According to Allen Downey, a professor of computer science at the Olin College of Engineering in Massachusetts,
the number of people saying they have no religious affiliation grew from 8 percent to 18 percent, reports The Huffington Post. Meanwhile, the number of Americans going online rose from almost nobody up to 80 percent.
But Downey said just because there is a correlation between the numbers doesn't mean the Internet is killing organized religion.
“We can’t know for sure that Internet use causes religious disaffiliation,” he said. “It is always possible that disaffiliation causes Internet use, or that a third factor causes both.”
Downey's online paper,
"Religious Affiliation, Education and Internet Use," shows that people who used the Internet just a few times a week were less likely to claim a religious affiliation than those who use no Internet, and people using the Internet more than seven hours a week were even less likely to claim a religion.

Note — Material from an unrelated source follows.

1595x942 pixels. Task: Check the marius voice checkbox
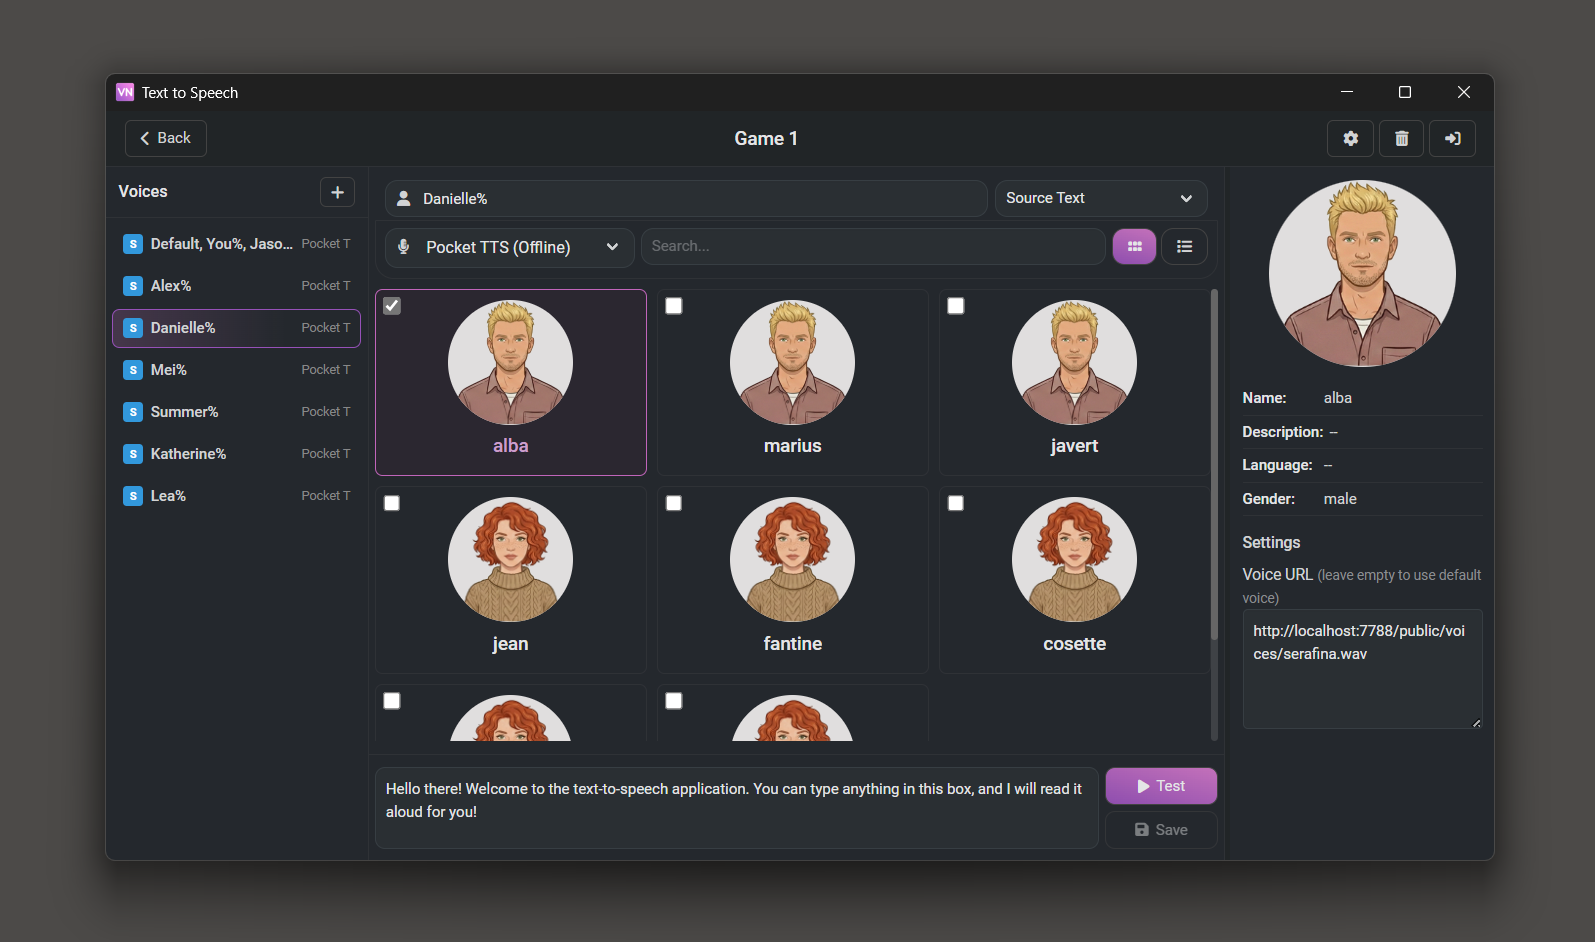click(674, 306)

“That effect turns out to be stronger than a four-year college education, which reduces religious affiliation by about 2 percentage points,” he said.
But Downey said he figures the Internet accounts for only about 20 percent of the decline in religious affiliation. Another 25 percent can be attributed to people not being raised as part of a church, and another five percent due to increases in college education.
"That leaves 50 percent of the decrease unexplained by the factors I was able to include in the study, which raises interesting questions for future research," he said.
But other scholars say Downey's findings only show part of the story.
“Let’s call it the influence of the religious marketplace,” said Stephen O'Leary, a University of Southern California associate professor who studies the topic of religion on the Internet.
Other forces unrelated to the Internet are also at fault, said O'Leary, including younger Americans' loss of trust of religious authority after the revelation of child abuse scandals in the Catholic Church.
"That has, more than almost any other thing, alienated a whole generation," said O’Leary. “And it is not just Catholics. It goes to all religious authority by extension.”
And even though people aren't declaring a religious affiliation, that doesn't mean they're becoming atheists, he said.
"They haven’t given up their belief in the supernatural. They just don’t feel they need organizations or institutions to bring it to them," he said. "And you don’t have to believe in any god to light a candle or hold hands and utter a mantra or chant.”